— What is being asked —
Look through the records below for the line with "Task: Click the tree" and the line with "the clock icon", then return those lines and all lines between, exactly.

>>>

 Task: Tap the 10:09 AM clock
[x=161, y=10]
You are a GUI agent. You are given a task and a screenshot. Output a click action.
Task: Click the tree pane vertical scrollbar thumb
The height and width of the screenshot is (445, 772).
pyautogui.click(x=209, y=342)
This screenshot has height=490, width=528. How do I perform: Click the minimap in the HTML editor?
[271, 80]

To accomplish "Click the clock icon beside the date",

<<<
>>>

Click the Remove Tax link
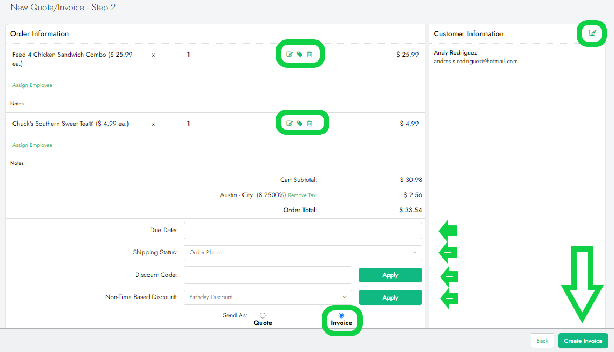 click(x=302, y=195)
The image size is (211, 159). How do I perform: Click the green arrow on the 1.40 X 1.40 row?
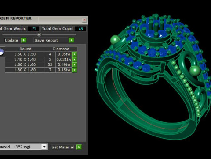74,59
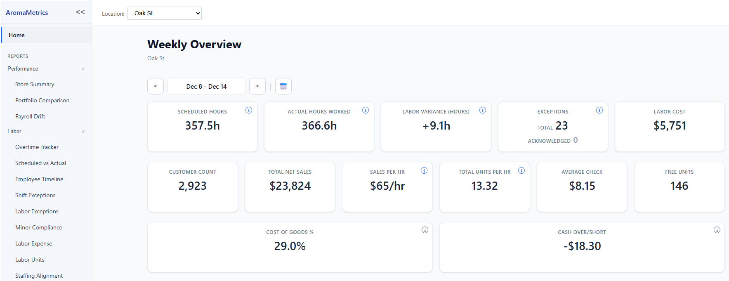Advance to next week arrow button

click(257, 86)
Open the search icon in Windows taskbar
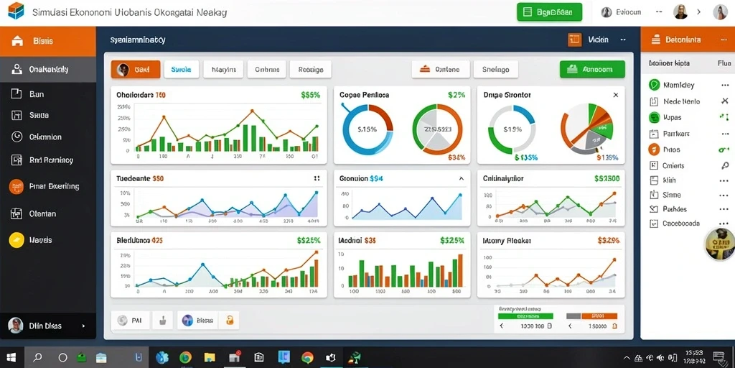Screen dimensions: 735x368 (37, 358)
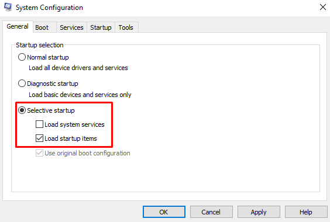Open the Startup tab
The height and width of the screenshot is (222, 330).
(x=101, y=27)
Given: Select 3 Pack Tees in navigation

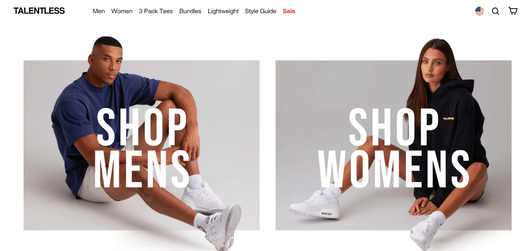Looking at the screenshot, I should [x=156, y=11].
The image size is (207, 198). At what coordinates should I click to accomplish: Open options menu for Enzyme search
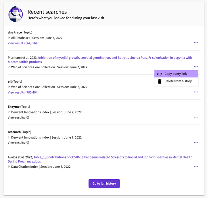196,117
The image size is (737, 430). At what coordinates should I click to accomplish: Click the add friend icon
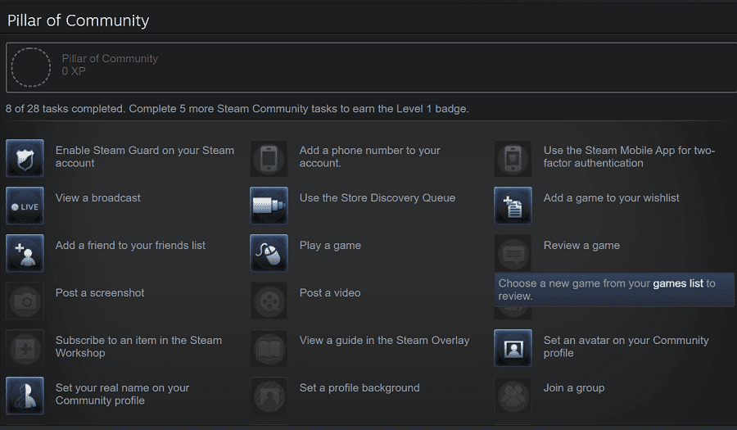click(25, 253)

<<<
>>>

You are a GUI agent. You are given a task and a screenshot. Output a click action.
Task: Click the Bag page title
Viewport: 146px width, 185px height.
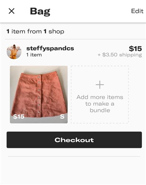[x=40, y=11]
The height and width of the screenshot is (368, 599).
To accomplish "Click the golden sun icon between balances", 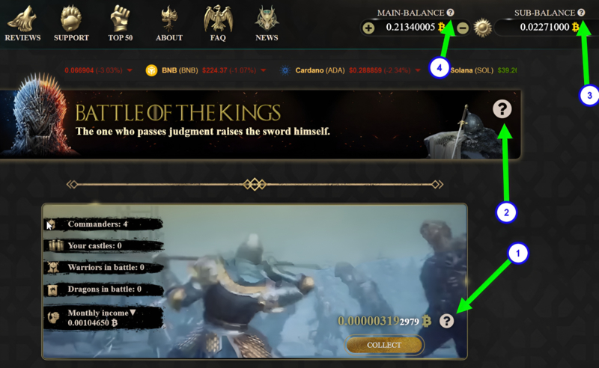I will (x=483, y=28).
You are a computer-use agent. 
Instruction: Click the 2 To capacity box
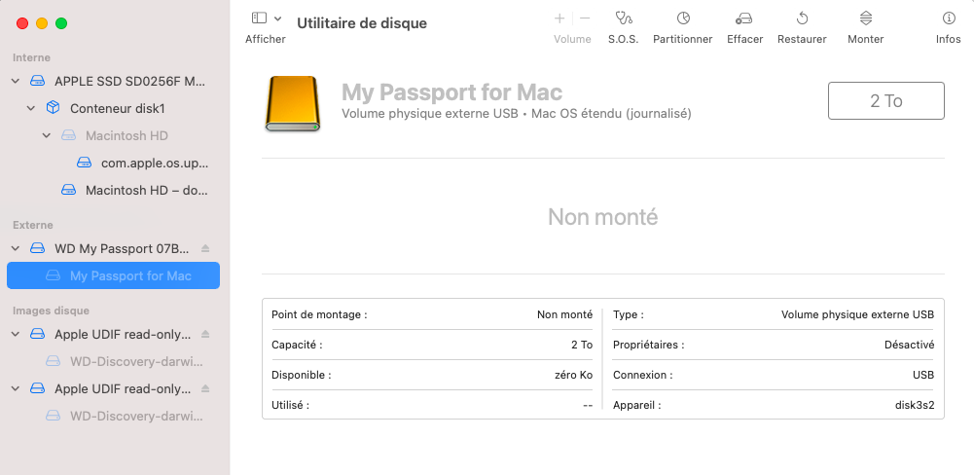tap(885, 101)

<<<

— Written solution —
Task: Click the tree pane vertical scrollbar thumb
The height and width of the screenshot is (445, 772).
pyautogui.click(x=209, y=342)
This screenshot has height=490, width=528. How do I perform: Click the minimap in the HTML editor?
[271, 80]

To accomplish "Click the clock icon beside the date",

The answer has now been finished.